Reputation: 23
I have a trunk on server A and would like to copy the whole SVN repository to server B, i.e. create the same trunk there. I then would like to be able to merge changes done on server A in trunk to server B trunk. Is that possible?
I tried with svn export and then import, but then I cannot do any merging. Any ideas?
Upvotes: 0
Views: 277
Reputation: 4982
SVN isn't like git. Having seperate repositories doesn't allow you to easily merge one to the other.
Let's say A and B are perfect copies with HEAD pointing to revision 10000. A commit by Fred to repo A, will get a revision number of 10001. Then Sally commits something else to repo B which is also 10001. Getting these repos back in sync with identical revision numbers isn't possible.
What is possible is applying patch files.
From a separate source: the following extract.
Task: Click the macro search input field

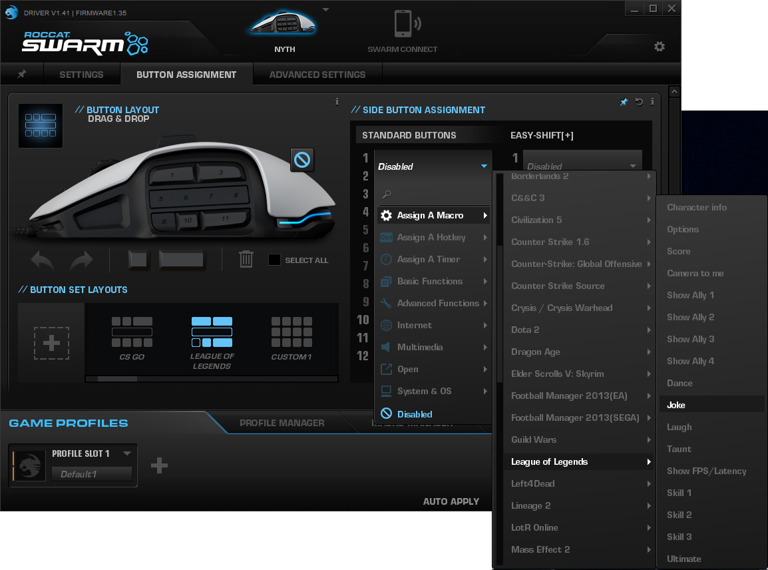Action: 436,194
Let's say Fred's company has made 100 commits in repository A. Fred can 'export' those commits with something like this bash script:
for rev in {1000..10100} do
svn log -c $rev --diff > $rev.patch
done
Now Fred has 100 patch files which he can zip up and send it to Sally. '
Sally now needs to "merge" those in with:
for patchfile in $(ls *.patch) do
svn patch $patchfile
svn ci
done
There will be a lot of manual work in checking all changes.
Maintaining this on a busy project will take lots of work, and is probably not the ideal situation. There is lots of potential for human-error and you will have a hard time tracking which revisions have been merged, which need to be sent, etc. Consider rethinking how/why you are doing this and think about if one of these approaches would suit your needs:
My guess is that you are delivering (or receiving) source code from another company. In this case, it might be a good idea to question whether you really need all details of all commits in the duplicated repository. If you consider the source repository as the "vendor", then consider each update of the duplicated repository as "integrating a vendor release". If there are 1000 commits between deliveries, then you can deliver one giant commit representing the new release and do an actual svn merge
of that. In fact, to make things easier, just do a periodic svn export
to make a simple archive with no revision history.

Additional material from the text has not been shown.